What do Verizon, Farmers Insurance and Miami Children’s Hospital have in common? They garnered the first three spots on Training magazine’s 2012 ranking of the top 125 organizations that excel at employee development. Granted, the mean revenue of worldwide applicants for this prestigious award was $11.3 billion, and on average, each budgeted 4.5 percent of payroll toward “harnessing human capital.”Whether or not your company’s revenue is in the billion-dollar ballpark, don’t put a permanent hold on investing in your company’s future. Here, we identify seven affordable methods of increasing productivity with team building actions that can add value to your bottom line and show your team that you value them.
1. Budget it in. Effective employers have training budgets. Do they earmark 4.5 percent of payroll for them? Perhaps not, but if staff development is a line item in your budget, you will get it done. Finding talent can be tough. Once you find the right people, it’s worth the investment to foster talent. Properly trained employees have the confidence to quickly take the ball and run with it, saving time and resources.
If your firm is operating on a shoestring budget, look into your chamber of commerce, state workforce commission, and industry associations. Some host brown bag lunch-and-learns, webinars and other free training events. Search the Internet for free video tutorials and low-cost certification programs. Invite speakers from industry associations—and don’t be surprised if they say yes. Professionals welcome opportunities to network and improve their speaking skills.
2. Mentor the newbies. Hiring a college graduate? Pair inexperienced or new employees with longtime staffers who can introduce them to wider circles within the company and answer questions. Mentoring advances a new hire’s understanding of company culture and offers experienced staff members the opportunity to develop leadership skills.
3. Take your lead from industry standards. Let industry accreditation requirements guide staff development initiatives. For example, the American Staffing Association (ASA) offers a Certified Staffing Professional™ program to certify staffing professionals’ knowledge of employment law. For recruiters who specialize in IT placements, the ASA provides the Technical Services Certified™ certification. Programs like these challenge professionals to illustrate competency through education, experience and examination. To retain the certification, the employee must complete continuing education activities on an ongoing basis. The built-in learning requirement helps participants grow over time.

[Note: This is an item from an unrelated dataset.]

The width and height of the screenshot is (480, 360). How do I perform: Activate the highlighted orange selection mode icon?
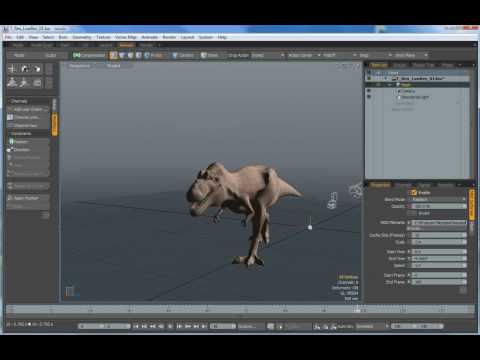[114, 55]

4. Sponsor association memberships. Membership in professional organizations offers additional training and networking opportunities, and exchanging ideas with industry peers is invigorating. Examples of associations that offer career development, education and certification are the Association for Operations Management, Institute for Supply Management and National Association of Personnel Services.
5. Plan a meeting of the minds. Plan meetings once a quarter to discuss the state of your industry. Share statistics and research articles. Watch an industry workshop on YouTube. Invite team members from various departments to cross-pollinate expertise by sharing best practices or explaining emerging technologies from their own fields.
6. Encourage entrepreneurial thinking. Allow your team to be creative while increasing productivity. Challenge each team member to bring one innovative idea to the next department meeting. Create an open, democratic environment where risk-taking and tackling big challenges get attention.
7. Allow the team to trickle up. Provide opportunities for employees to teach, write and speak. Motivated workers will jump at the chance to take on creative challenges outside the scope of their usual jobs. By sharing industry expertise through courses, blog posts or industry presentations, employees build professional muscle, and your company gains recognition for thought leadership.
While it is not always possible to predict who on your team is going to become your most valuable player, you can take action to foster talent. Recognizing that good ideas can come from any corner of the conference room, and providing opportunities for employees to stretch beyond their current abilities, you capitalize on your in-house talent. Team building also enhances employee engagement, makes for a more positive company culture and better prepares your team to meet challenges as they arise.
What do you do to foster your team’s talent? What approaches have proven most effective? What hasn’t worked so well?